= Instructions for the task =
Look below for the line holding "Image resolution: width=548" and the line holding "Task: Open more". Transcribe exactly those lines and all lines between them, nothing more.

= Dataset records =
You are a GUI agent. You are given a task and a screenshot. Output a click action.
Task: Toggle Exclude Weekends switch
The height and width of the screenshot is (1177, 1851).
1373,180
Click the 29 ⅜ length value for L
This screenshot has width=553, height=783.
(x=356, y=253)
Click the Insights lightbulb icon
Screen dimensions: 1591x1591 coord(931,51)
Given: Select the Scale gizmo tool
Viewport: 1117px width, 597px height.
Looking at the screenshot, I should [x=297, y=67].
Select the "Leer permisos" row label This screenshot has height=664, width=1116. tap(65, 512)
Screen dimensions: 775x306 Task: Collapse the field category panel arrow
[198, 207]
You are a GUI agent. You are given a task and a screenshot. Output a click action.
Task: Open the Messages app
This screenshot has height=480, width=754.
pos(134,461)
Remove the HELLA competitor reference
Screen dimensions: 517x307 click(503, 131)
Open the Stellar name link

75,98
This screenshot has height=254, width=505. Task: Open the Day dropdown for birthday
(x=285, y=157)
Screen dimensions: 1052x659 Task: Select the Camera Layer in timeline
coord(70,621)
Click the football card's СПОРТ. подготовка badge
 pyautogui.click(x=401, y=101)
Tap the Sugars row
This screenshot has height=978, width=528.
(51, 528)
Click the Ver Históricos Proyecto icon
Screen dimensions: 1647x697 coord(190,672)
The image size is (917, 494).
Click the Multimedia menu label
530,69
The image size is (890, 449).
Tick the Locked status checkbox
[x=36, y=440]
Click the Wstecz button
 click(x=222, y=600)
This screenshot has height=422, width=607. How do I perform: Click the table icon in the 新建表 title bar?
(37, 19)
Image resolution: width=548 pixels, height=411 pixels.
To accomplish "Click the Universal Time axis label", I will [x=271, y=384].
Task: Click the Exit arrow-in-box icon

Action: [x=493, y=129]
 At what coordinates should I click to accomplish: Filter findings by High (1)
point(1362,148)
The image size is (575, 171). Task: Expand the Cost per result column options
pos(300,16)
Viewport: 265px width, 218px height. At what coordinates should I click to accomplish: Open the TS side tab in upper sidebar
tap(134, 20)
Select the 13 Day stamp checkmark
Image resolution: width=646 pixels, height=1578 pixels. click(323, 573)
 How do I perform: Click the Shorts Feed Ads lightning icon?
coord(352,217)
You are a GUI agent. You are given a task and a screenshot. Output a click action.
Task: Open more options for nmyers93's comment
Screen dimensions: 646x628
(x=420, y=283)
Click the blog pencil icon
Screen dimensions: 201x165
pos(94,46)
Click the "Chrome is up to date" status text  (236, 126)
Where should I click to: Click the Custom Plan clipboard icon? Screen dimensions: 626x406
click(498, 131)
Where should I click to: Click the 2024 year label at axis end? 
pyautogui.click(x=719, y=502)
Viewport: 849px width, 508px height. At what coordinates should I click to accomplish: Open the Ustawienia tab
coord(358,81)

= Response =
Image resolution: width=548 pixels, height=411 pixels.
To accomplish "Click the Universal Time axis label", I will [x=271, y=384].
Task: Click the Exit arrow-in-box icon

Action: [x=493, y=129]
 At what coordinates should I click to accomplish: Filter findings by High (1)
point(1362,148)
The image size is (575, 171). Task: Expand the Cost per result column options
pos(300,16)
Viewport: 265px width, 218px height. At what coordinates should I click to accomplish: Open the TS side tab in upper sidebar
tap(134, 20)
Select the 13 Day stamp checkmark
Image resolution: width=646 pixels, height=1578 pixels. click(323, 573)
 How do I perform: Click the Shorts Feed Ads lightning icon?
coord(352,217)
You are a GUI agent. You are given a task and a screenshot. Output a click action.
Task: Open more options for nmyers93's comment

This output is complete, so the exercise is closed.